Cardiff’s total assets will increase to $15 million including
the $7 million in acquired American Cycle assets. This market expanding merger provides entry into attractive markets with strong
demographics includes 204 dealers throughout America. In 2016 American Cycle reported $6.5 million in original loans; a loan portfolio
of $7 million in assets; losses of less than 1.6%; revenue of $1.3 million.
American Cycle (formally, “Ride Today Acceptance, LLC”
was founded in January, 2015, in Beverly, Massachusetts.
American Cycle capitalizes on a unique and profitable financing
opportunity in the U.S. sub-prime motorcycle financing market.
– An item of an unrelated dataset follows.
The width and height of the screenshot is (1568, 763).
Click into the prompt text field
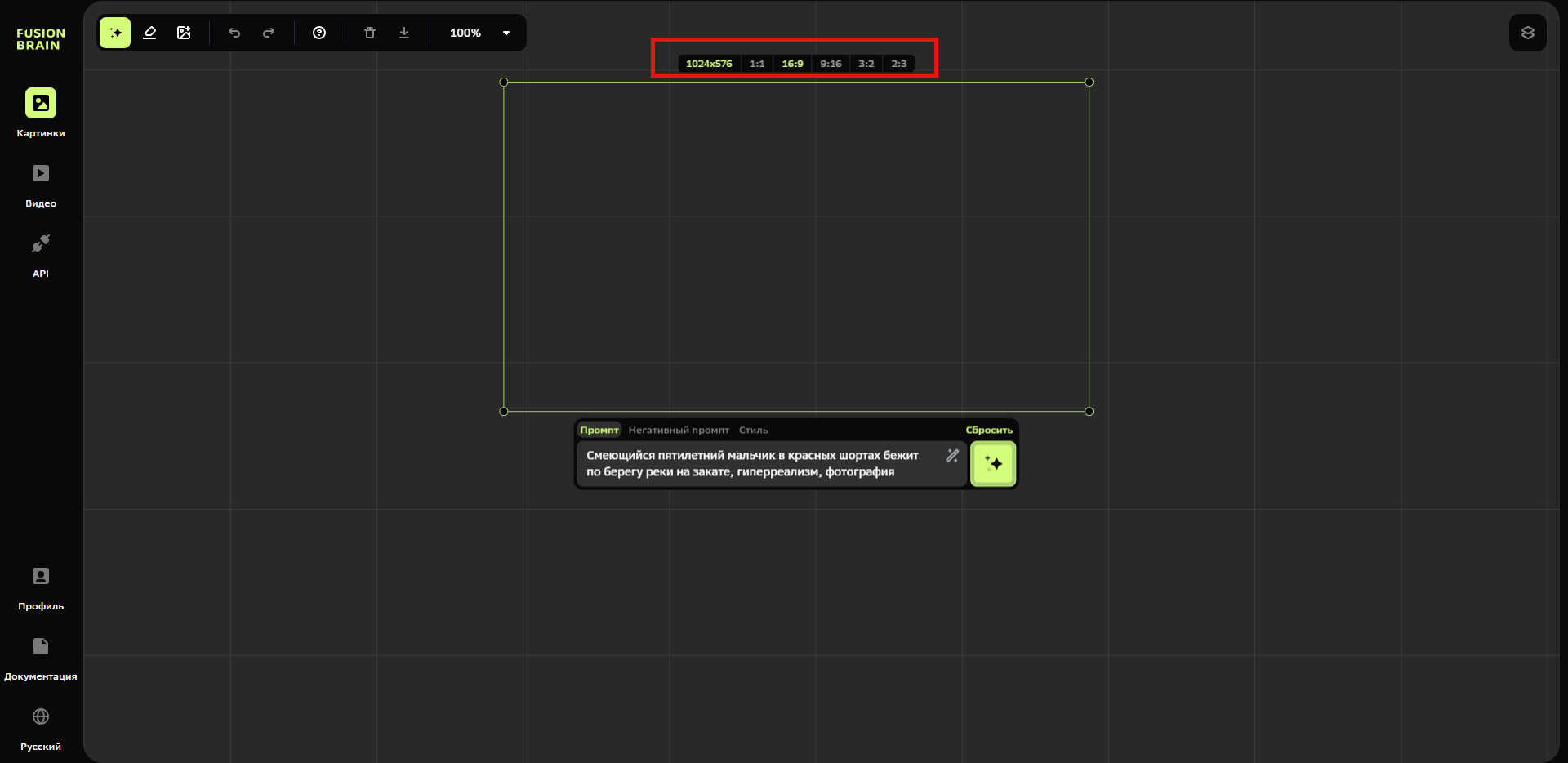[x=760, y=464]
American Cycle has spent the last two years building a financial
infrastructure and expanding its dealer footprint. As of January 1st, 2017, American Cycle has 204 dealers nationwide. Unlike the
subprime auto industry, American Cycle provides customers two major advantages over a subprime auto loan: 1.) favorable payment
terms; 2.) assets with a slower depreciation rate.
In connection with the closing of the acquisitions, on the effective
date of the signed Forward Acquisition Agreement, a Preferred “K” Class of stock was established with a value of $0.25
per share ("American Cycle’s Preferred “K” Class Stock) as consideration. The Preferred “K”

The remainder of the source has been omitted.